- What needs to be done
Your output must match the records below character for character.

- Available data

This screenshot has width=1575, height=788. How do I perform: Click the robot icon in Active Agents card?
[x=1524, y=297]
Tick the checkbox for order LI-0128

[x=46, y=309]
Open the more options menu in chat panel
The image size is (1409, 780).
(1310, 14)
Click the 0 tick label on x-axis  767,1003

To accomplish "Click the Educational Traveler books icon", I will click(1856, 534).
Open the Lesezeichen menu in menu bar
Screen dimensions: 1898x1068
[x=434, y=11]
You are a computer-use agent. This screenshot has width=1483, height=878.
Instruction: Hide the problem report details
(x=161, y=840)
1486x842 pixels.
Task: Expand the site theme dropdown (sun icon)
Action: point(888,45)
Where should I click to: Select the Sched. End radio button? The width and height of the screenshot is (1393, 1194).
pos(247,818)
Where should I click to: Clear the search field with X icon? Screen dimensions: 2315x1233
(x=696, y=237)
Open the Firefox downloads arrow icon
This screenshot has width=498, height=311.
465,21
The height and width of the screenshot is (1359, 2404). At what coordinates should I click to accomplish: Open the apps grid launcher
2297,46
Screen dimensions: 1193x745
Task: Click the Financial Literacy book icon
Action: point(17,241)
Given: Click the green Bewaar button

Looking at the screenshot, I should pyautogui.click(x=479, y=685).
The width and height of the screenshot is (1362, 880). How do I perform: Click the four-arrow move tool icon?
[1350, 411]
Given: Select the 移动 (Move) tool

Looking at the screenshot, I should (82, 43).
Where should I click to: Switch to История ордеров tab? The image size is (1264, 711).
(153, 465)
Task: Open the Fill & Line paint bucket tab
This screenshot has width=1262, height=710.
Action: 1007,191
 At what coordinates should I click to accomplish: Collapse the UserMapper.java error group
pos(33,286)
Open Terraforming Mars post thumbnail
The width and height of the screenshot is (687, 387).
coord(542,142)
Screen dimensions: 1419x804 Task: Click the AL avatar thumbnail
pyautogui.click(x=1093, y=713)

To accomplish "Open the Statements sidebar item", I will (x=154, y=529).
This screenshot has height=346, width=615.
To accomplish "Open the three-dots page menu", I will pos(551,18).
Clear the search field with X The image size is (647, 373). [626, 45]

- Exercise output
This screenshot has width=1575, height=788. How do I perform: Click the robot icon in Active Agents card?
[x=1524, y=297]
Tick the checkbox for order LI-0128

[x=46, y=309]
Open the more options menu in chat panel
The image size is (1409, 780).
(1310, 14)
Click the 0 tick label on x-axis  767,1003

To accomplish "Click the Educational Traveler books icon", I will click(1856, 534).
Open the Lesezeichen menu in menu bar
Screen dimensions: 1898x1068
[x=434, y=11]
You are a computer-use agent. This screenshot has width=1483, height=878.
Instruction: Hide the problem report details
(x=161, y=840)
1486x842 pixels.
Task: Expand the site theme dropdown (sun icon)
Action: point(888,45)
Where should I click to: Select the Sched. End radio button? The width and height of the screenshot is (1393, 1194).
pos(247,818)
Where should I click to: Clear the search field with X icon? Screen dimensions: 2315x1233
(x=696, y=237)
Open the Firefox downloads arrow icon
This screenshot has width=498, height=311.
465,21
The height and width of the screenshot is (1359, 2404). At what coordinates should I click to accomplish: Open the apps grid launcher
2297,46
Screen dimensions: 1193x745
Task: Click the Financial Literacy book icon
Action: point(17,241)
Given: Click the green Bewaar button

Looking at the screenshot, I should pyautogui.click(x=479, y=685).
The width and height of the screenshot is (1362, 880). How do I perform: Click the four-arrow move tool icon?
[1350, 411]
Given: Select the 移动 (Move) tool

Looking at the screenshot, I should (82, 43).
Where should I click to: Switch to История ордеров tab? The image size is (1264, 711).
(153, 465)
Task: Open the Fill & Line paint bucket tab
This screenshot has width=1262, height=710.
Action: 1007,191
 At what coordinates should I click to accomplish: Collapse the UserMapper.java error group
pos(33,286)
Open Terraforming Mars post thumbnail
The width and height of the screenshot is (687, 387).
coord(542,142)
Screen dimensions: 1419x804 Task: Click the AL avatar thumbnail
pyautogui.click(x=1093, y=713)

To accomplish "Open the Statements sidebar item", I will (x=154, y=529).
This screenshot has height=346, width=615.
To accomplish "Open the three-dots page menu", I will pos(551,18).
Clear the search field with X The image size is (647, 373). [626, 45]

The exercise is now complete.